We study the rocks of the Earth's crust to work out how the crust formed over time and what implications that has for making sedimentary basins, for having faults and earthquakes. And we've got a rock here that may be an important part of that story. So when we go into the field, we like to take samples of the rocks in order so that we can take them back to the lab and look at them in further detail.
So when we do this, we need to make sure that the rock type that we get is nice and fresh and not altered or weathered in any way. And then we write down in our notebooks and on the sample itself we label it and we give it a GPS location and mark it down on the map so we know exactly where we've sampled that rock from. And we can see that it's made up of many, many little minerals. So what we have to do here is we need to look for a mineral called zircon.
It's a very small mineral, much smaller than most of these minerals, but it's almost certainly here in very small amounts, has very small crystals. So, the great value of zircon is that it contains uranium, and that uranium decays according to the half-life of the radioactive decay to lead. If we can measure the amount of uranium and the amount of lead, we can work out the age of that rock, the time it crystallised. At the time that this rock formed and the zircon crystals crystallised, this rock was a magma, it was a molten magma deep in the earth, maybe 10 kilometres down, so the dating of this zircon crystal is telling us when the magma crystallized deep in the earth's crust. So this rock has just come straight from the field.

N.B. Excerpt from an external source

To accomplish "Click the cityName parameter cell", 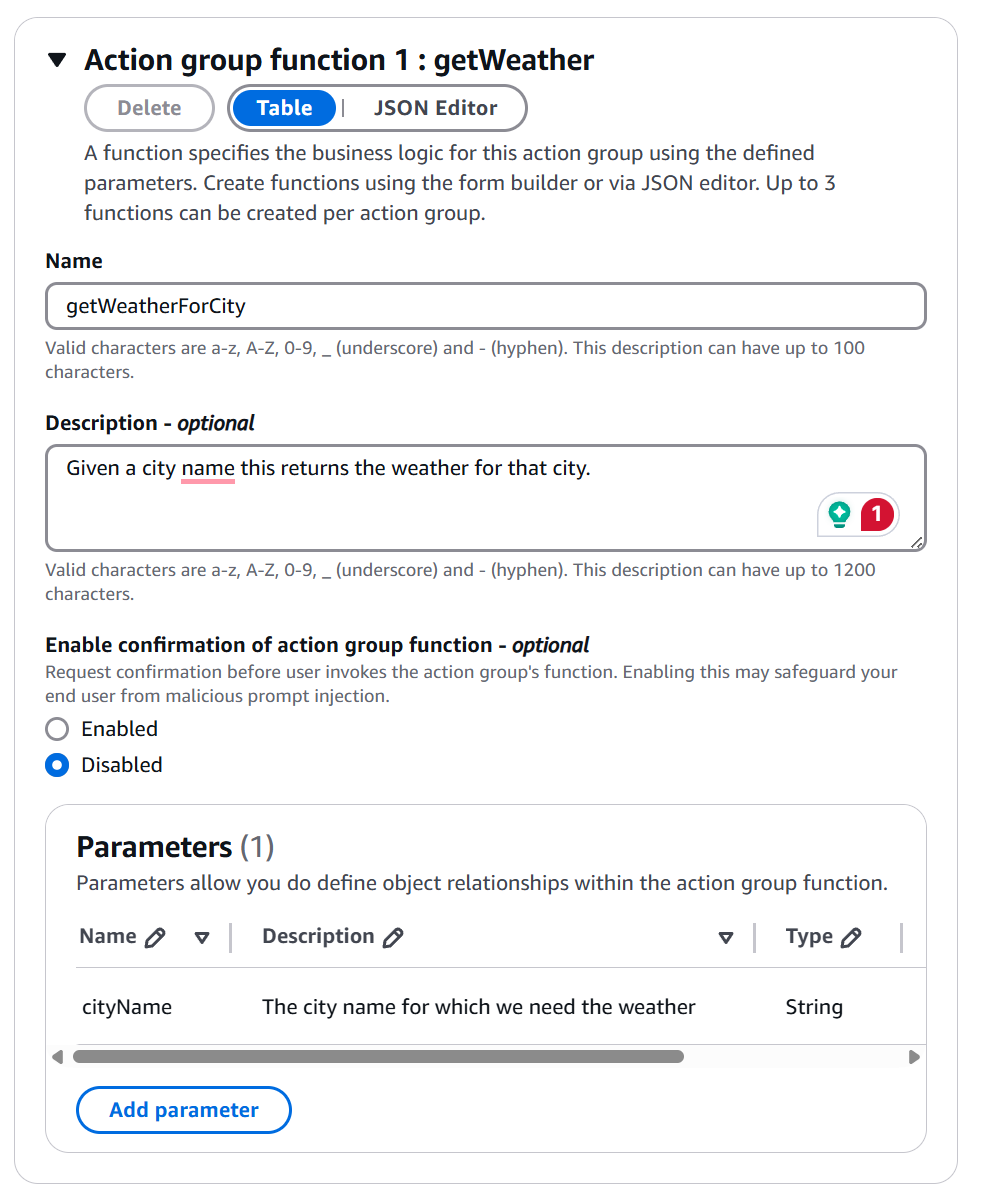I will click(x=127, y=1007).
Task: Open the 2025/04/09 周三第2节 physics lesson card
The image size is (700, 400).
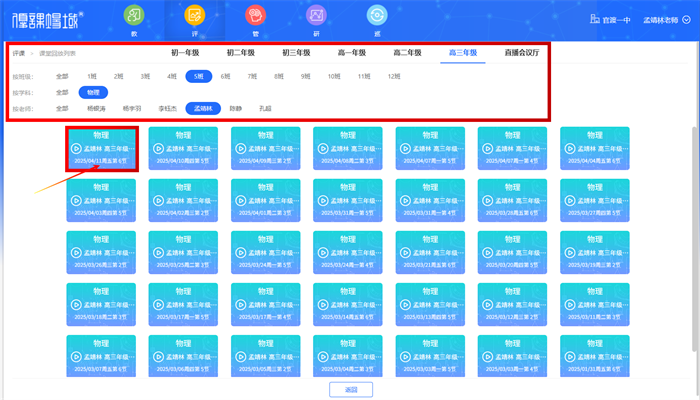Action: [x=265, y=147]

We want the zircon grains out of this rock and the way to do that is to crush it. So once we have crushed our rock, we can then separate out the zircons from those heavy minerals by using the FRANS magnetic separator where we pass that mineral fraction. They pass down a chute and they vibrate, they pass across a magnet and the magnetic minerals are separated out on one side and the zircons are separated out on the other side.
So once we've separated the zircons from the magnetic minerals, we then use a microscope. So on the screen. here we've got a blown up image of the zircon crystals.
On the right here is a piece of pencil lead, so the length here that we can see exposed is about one millimetre. And so you can see just how tiny these little zircon crystals are. But all of them generally have nice well-formed crystal edges and nice pointy tips to them, and these are what we target when we analyse for uranium lead dating. So from here we will pick around...
around about 100 zircon crystals individually and we will take those over to our laser ablation machine. We take them over to the mass spectrometer where we zap that with a laser beam and it takes off a little bit of the zircon and then we can measure the amount of uranium and the amount of lead isotopes that's within that zircon and based on the ratio between uranium and lead that we've just analyzed, we can measure the amount of uranium and lead that we can therefore work out the exact age at which that crystal crystallised within a magma. The ratio between the uranium and the lead is all based on the principle of radioactive decay.
When that zircon crystallises, it contains 100% uranium and basically no lead. And over a certain period of time, that uranium starts to decay radioactively and it produces lead isotopes, which start increasing. Over time, we gain more and more lead. and less and less uranium.
So in a zircon, if we've got lots of uranium and very little lead, we know it's quite a young rock. And if we've got very little uranium and lots of lead, then we know it's relatively a much older rock. Once we've measured our uranium and lead ratio, we can work out basically where we fit on this curve and how old our rock sample is. And for uranium, we've got two isotopes of uranium, uranium-235, which has a half-life of 700 billion years. And then the other uranium isotope that we measure is uranium-238.
One half-life, that takes 4.5 billion years. Because this has such a long half-life, we can date really, really old rocks using the uranium-lead method.